Former President Donald Trump slammed Biden earlier this week, alleging that his successor was attacking "American labor and American autoworkers."
Ammar Moussa, a spokesperson for the 2024 Biden-Harris campaign, fired back in a statement Friday. "Donald Trump will say literally anything to distract from his long record of breaking promises and failing America’s workers," Moussa wrote. "Under Trump, autoworkers shuttered their doors and sent American jobs overseas. Under Trump, auto companies would have likely gone bankrupt, devastating the industry and upending millions of lives."
The White House has said that Biden has been closely following the developments of the talks and was briefed twice a day on their status while he was traveling last week in India and Vietnam.
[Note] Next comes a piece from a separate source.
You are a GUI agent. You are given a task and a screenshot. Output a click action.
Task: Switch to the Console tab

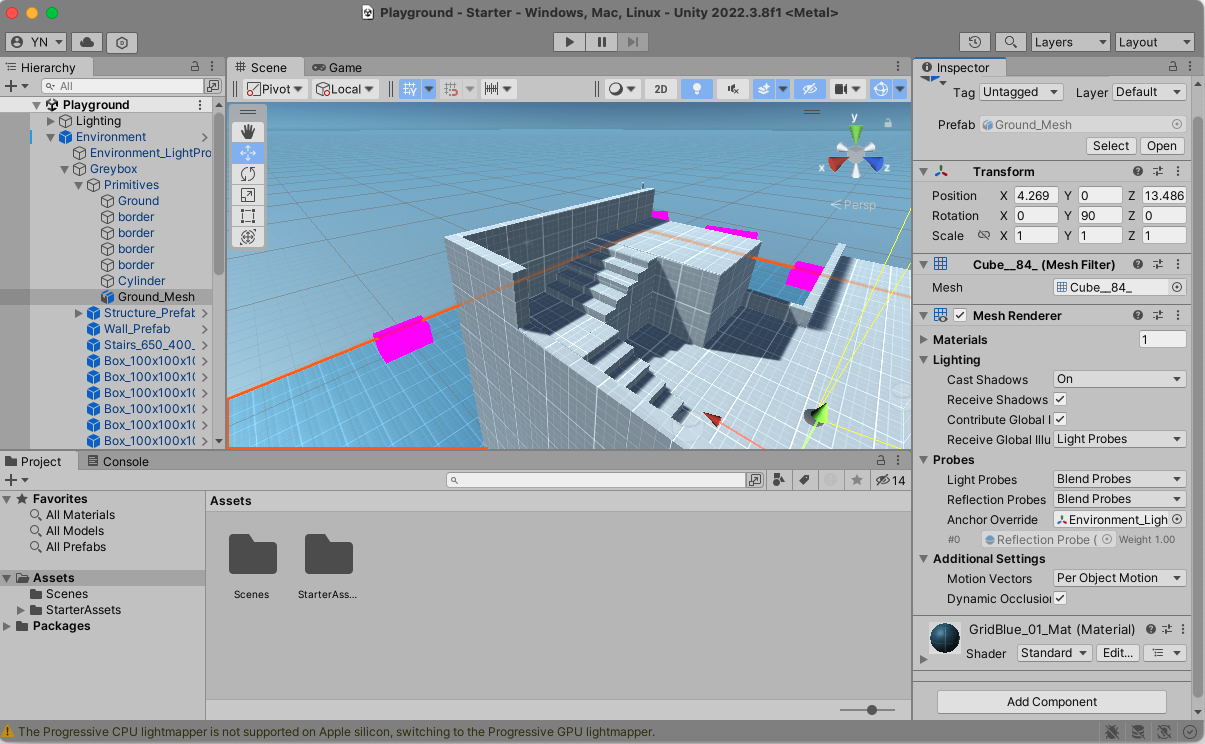[x=117, y=462]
Before he left for Asia, Biden spoke to the executives of the Big Three automakers by phone and urged them to stay at the negotiating table, the White House said.
Biden, who has promised to be the most pro-union president, had hosted UAW president Shawn Fain in the Oval Office in mid-July, and the two spoke again on Labor Day. The White House said Thursday in a post on X, formerly known as Twitter, that Biden had spoken with Fain again, as well as with the leaders of the three major auto companies.
White House officials have stressed that Biden believes in collective bargaining and has wanted a deal that bolsters middle-class jobs.
Before the strike, Biden said in remarks on Labor Day that he wasn't worried about a UAW strike "until it happens."
Fain, however, warned in an interview on MSNBC last week that a strike could actually happen, saying, "It's looking that way."